Directive. Pick out and copy every line in the items below that has the word "image" in it. Treat uppercase and lowercase letters as different.

========

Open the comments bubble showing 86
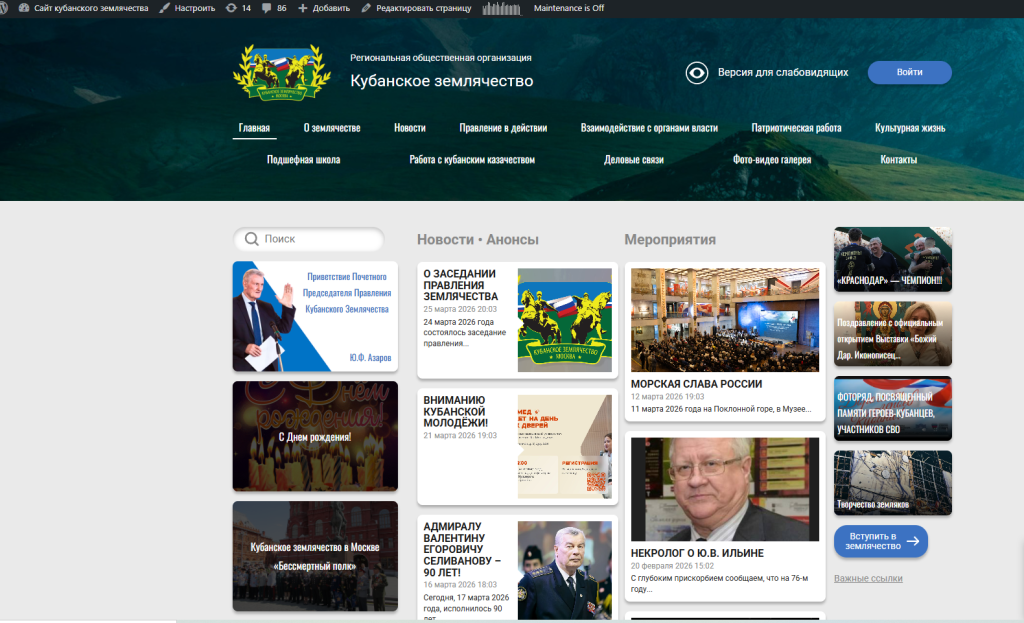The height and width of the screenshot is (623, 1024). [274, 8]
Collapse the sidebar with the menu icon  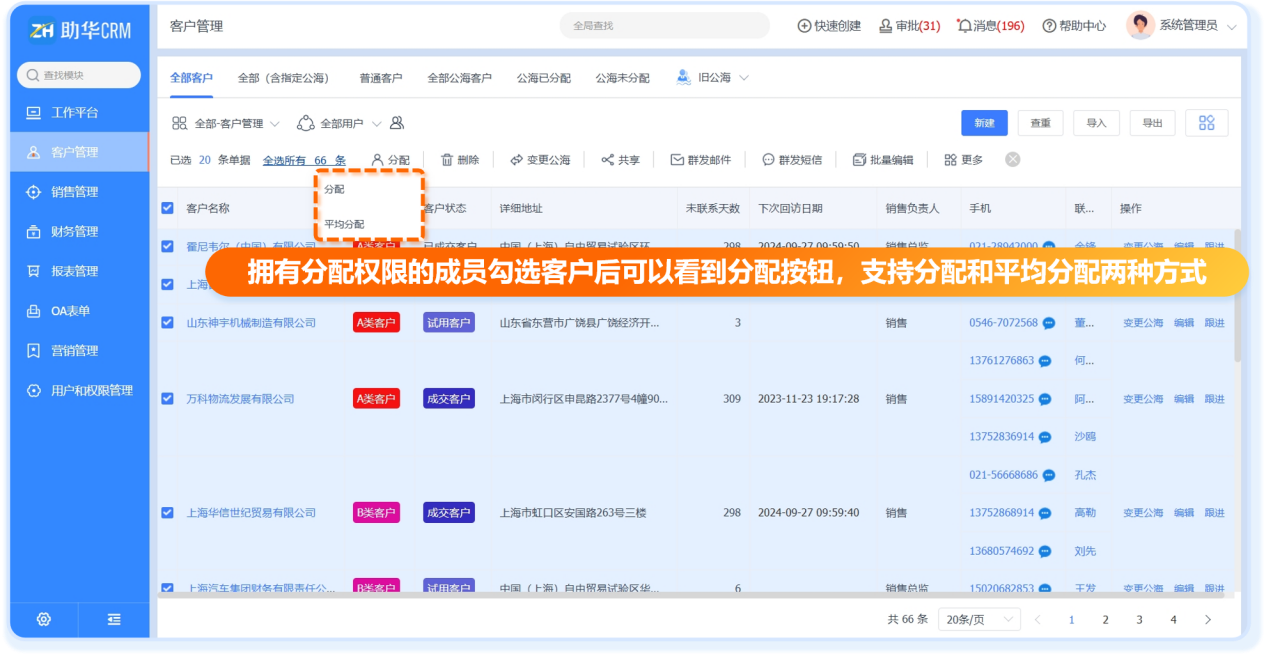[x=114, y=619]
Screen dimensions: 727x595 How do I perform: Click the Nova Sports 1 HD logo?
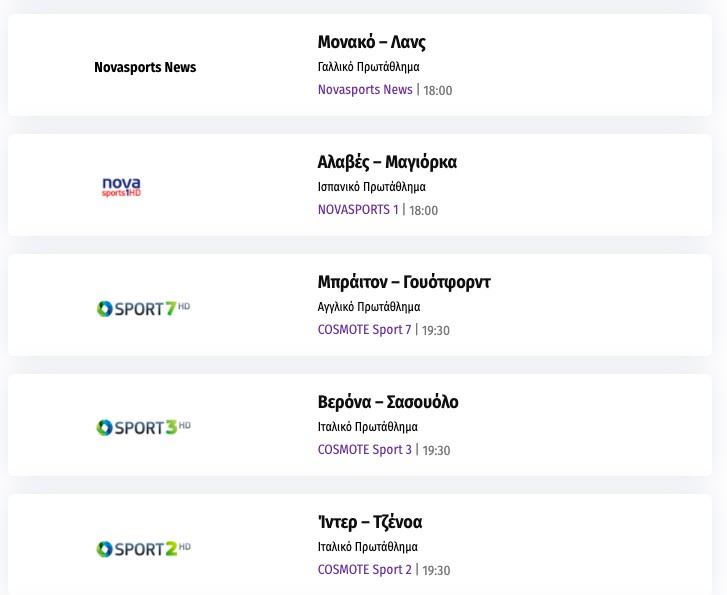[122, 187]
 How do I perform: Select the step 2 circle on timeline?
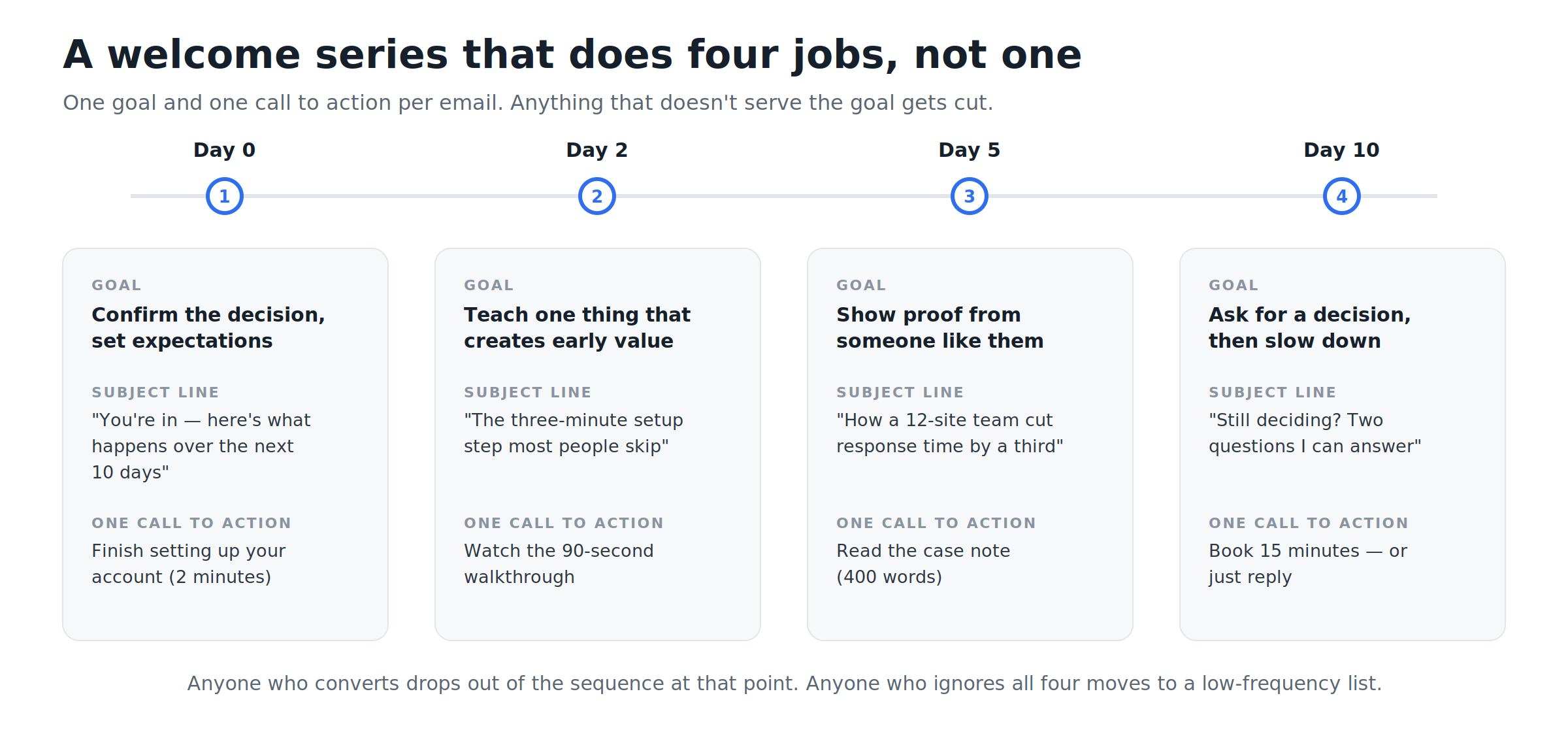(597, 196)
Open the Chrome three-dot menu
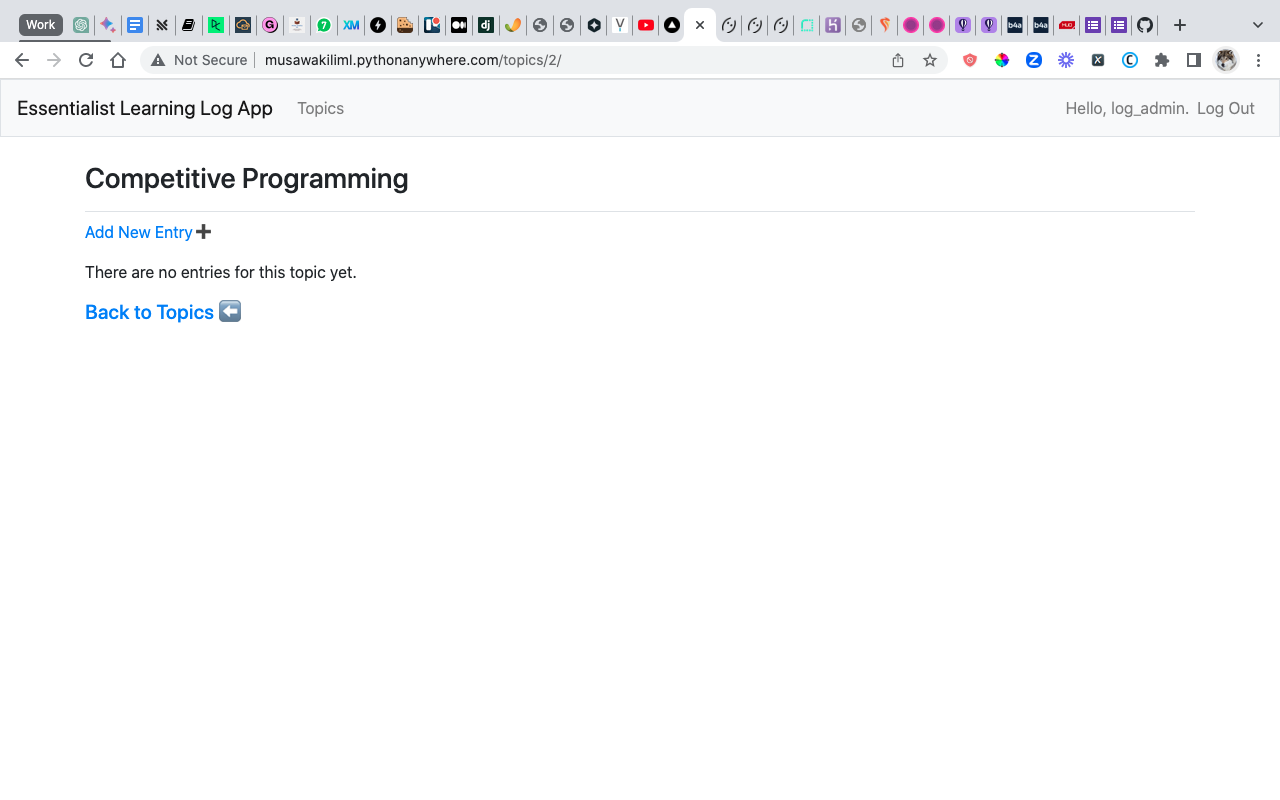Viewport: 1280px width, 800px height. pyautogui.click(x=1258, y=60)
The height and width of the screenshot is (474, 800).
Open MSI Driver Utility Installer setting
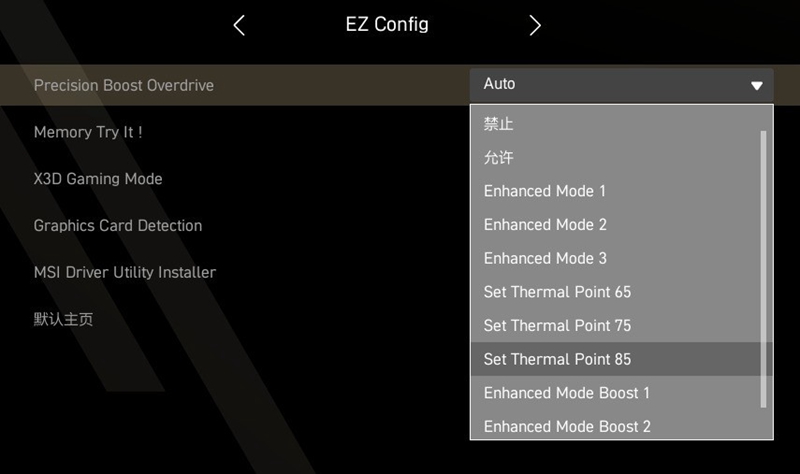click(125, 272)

========

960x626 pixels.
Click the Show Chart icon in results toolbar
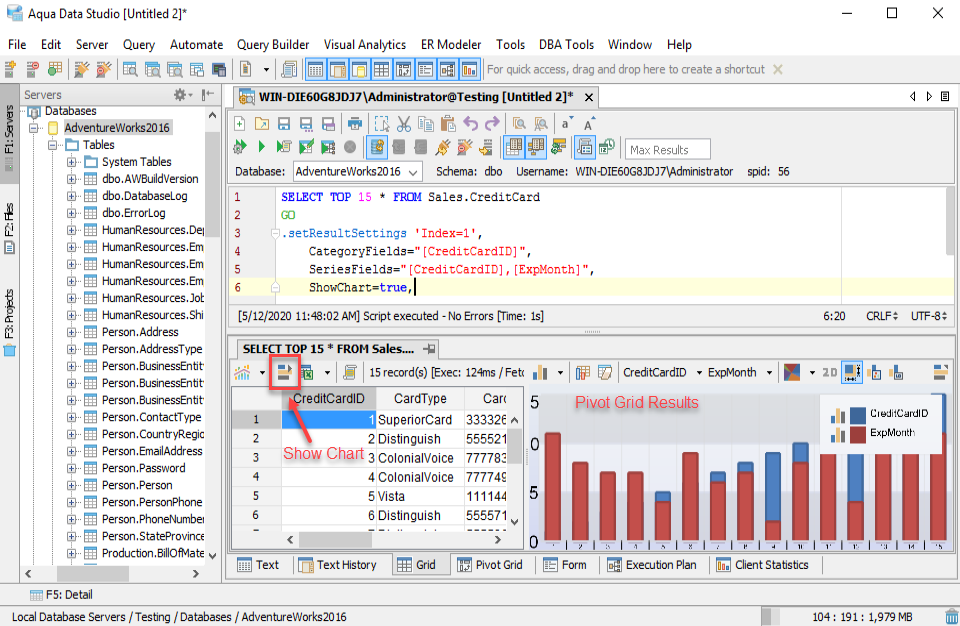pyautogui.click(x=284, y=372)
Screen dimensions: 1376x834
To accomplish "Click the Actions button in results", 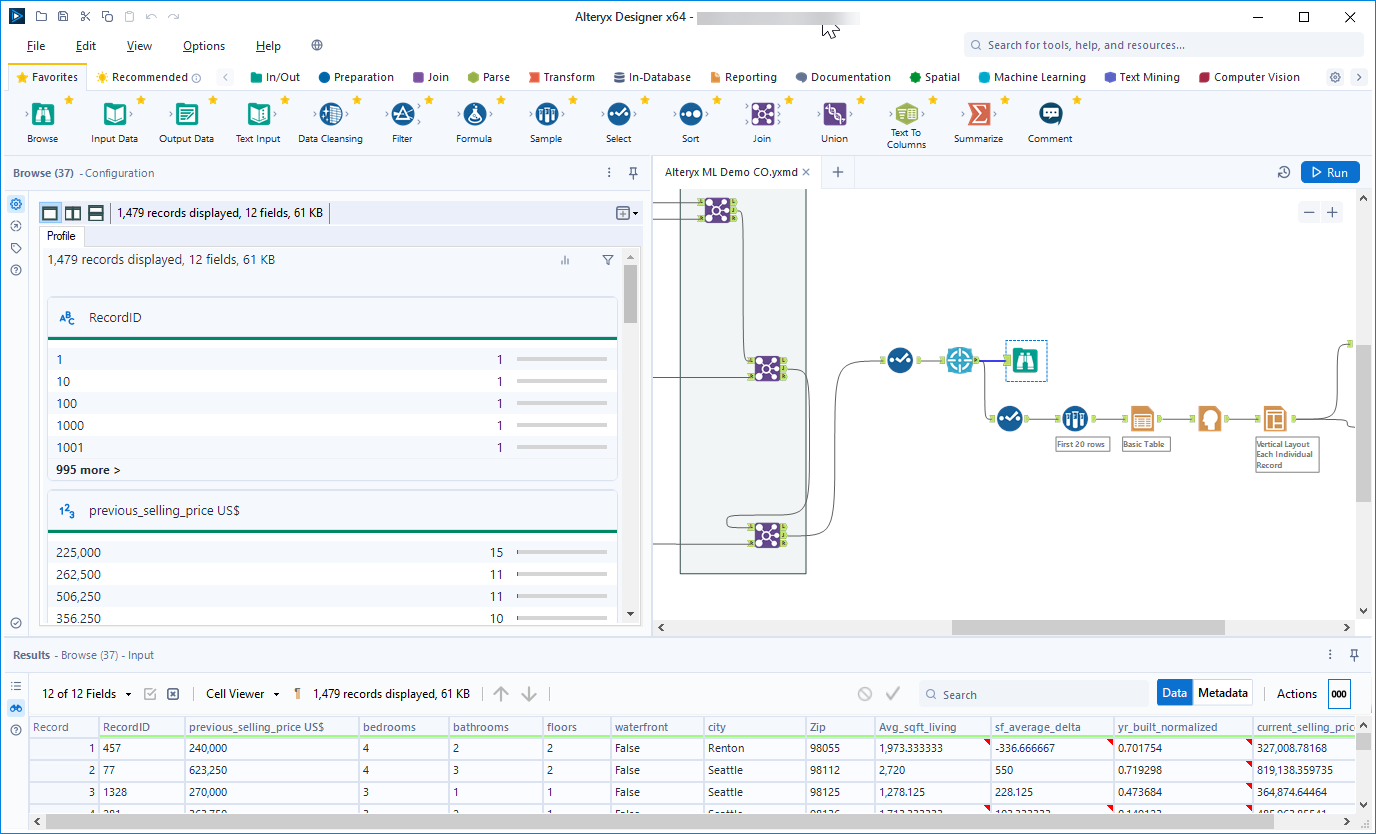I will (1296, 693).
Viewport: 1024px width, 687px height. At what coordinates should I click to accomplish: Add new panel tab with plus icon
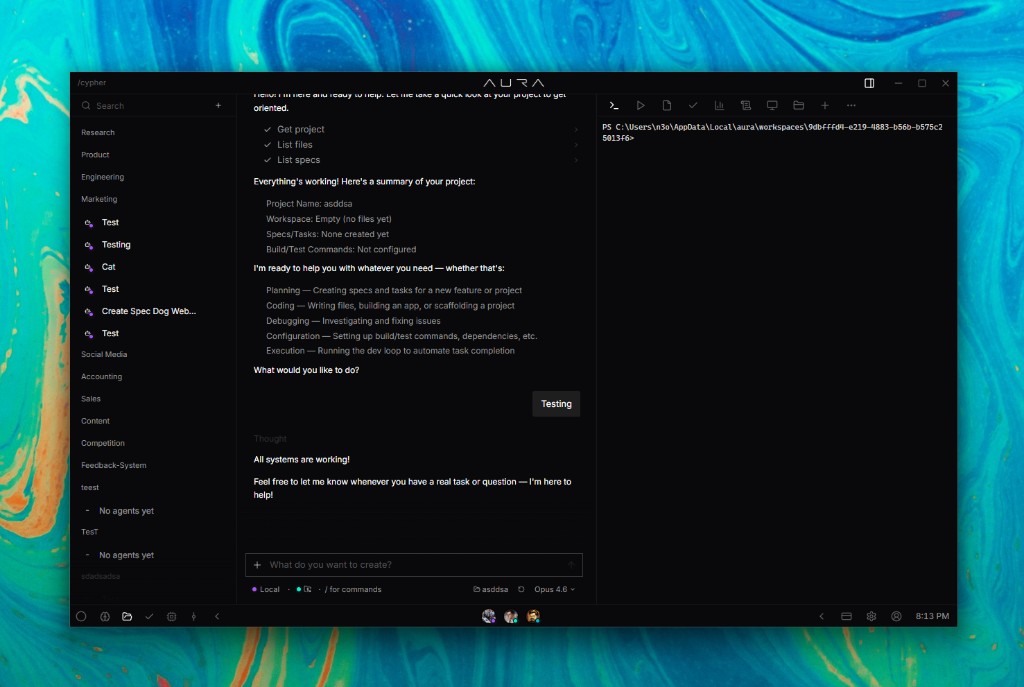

========

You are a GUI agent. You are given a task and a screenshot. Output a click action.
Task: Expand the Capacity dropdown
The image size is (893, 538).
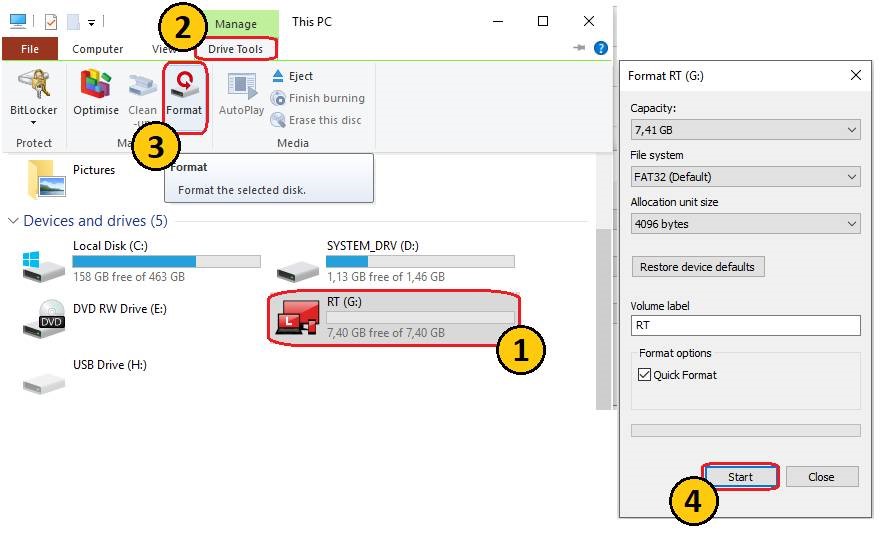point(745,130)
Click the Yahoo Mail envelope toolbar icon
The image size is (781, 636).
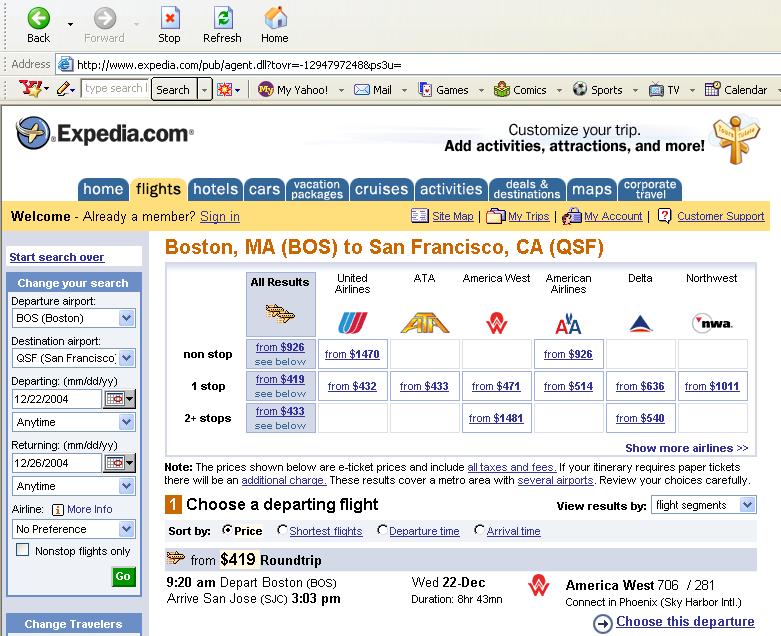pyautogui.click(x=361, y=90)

========

Final answer.
The image size is (893, 538).
The image size is (781, 636).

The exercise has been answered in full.